### What to work on
Can you update the records from the line containing "The width and height of the screenshot is (1429, 840)." through the line containing "pyautogui.click(x=321, y=41)" by replacing "Lowest price" with "Highest price", leaving everything else the same and returning only those lines?

### Records for this exercise
================================

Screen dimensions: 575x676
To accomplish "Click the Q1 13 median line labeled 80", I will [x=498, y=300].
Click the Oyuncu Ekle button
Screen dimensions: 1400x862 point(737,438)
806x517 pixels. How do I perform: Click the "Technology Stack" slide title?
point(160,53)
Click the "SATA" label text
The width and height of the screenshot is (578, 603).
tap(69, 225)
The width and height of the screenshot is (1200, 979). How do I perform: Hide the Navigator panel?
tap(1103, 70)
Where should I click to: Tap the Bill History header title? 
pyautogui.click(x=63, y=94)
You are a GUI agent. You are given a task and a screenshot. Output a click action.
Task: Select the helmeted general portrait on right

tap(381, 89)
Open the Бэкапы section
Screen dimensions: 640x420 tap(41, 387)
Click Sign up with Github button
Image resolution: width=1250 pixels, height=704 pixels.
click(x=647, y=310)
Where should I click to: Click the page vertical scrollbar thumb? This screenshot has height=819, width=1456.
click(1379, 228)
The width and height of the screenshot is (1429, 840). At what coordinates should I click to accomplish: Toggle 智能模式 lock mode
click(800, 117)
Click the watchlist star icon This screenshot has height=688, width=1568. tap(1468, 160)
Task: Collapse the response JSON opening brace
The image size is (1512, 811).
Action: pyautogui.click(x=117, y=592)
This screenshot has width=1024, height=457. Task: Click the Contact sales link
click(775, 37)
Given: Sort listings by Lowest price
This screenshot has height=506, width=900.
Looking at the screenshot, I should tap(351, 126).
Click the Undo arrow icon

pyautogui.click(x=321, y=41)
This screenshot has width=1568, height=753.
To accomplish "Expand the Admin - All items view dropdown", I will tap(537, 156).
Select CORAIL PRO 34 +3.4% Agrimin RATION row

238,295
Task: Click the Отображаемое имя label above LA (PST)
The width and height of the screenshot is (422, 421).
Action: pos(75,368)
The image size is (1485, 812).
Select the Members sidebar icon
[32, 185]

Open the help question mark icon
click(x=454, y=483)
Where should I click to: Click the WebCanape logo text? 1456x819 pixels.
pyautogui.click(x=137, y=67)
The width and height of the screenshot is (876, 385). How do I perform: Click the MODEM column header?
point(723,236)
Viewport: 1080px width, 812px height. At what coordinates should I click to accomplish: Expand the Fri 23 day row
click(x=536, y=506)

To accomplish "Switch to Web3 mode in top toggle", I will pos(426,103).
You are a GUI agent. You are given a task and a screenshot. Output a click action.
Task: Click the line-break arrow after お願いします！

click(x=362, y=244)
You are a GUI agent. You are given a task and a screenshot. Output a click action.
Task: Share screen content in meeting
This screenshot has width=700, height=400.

================================

### Reply
The width and height of the screenshot is (1429, 840). At what coordinates should I click to accomplish: Toggle 智能模式 lock mode
click(800, 117)
Click the watchlist star icon This screenshot has height=688, width=1568. tap(1468, 160)
Task: Collapse the response JSON opening brace
The image size is (1512, 811).
Action: pyautogui.click(x=117, y=592)
This screenshot has width=1024, height=457. Task: Click the Contact sales link
click(775, 37)
Given: Sort listings by Highest price
This screenshot has height=506, width=900.
Looking at the screenshot, I should tap(351, 126).
Click the Undo arrow icon

pyautogui.click(x=321, y=41)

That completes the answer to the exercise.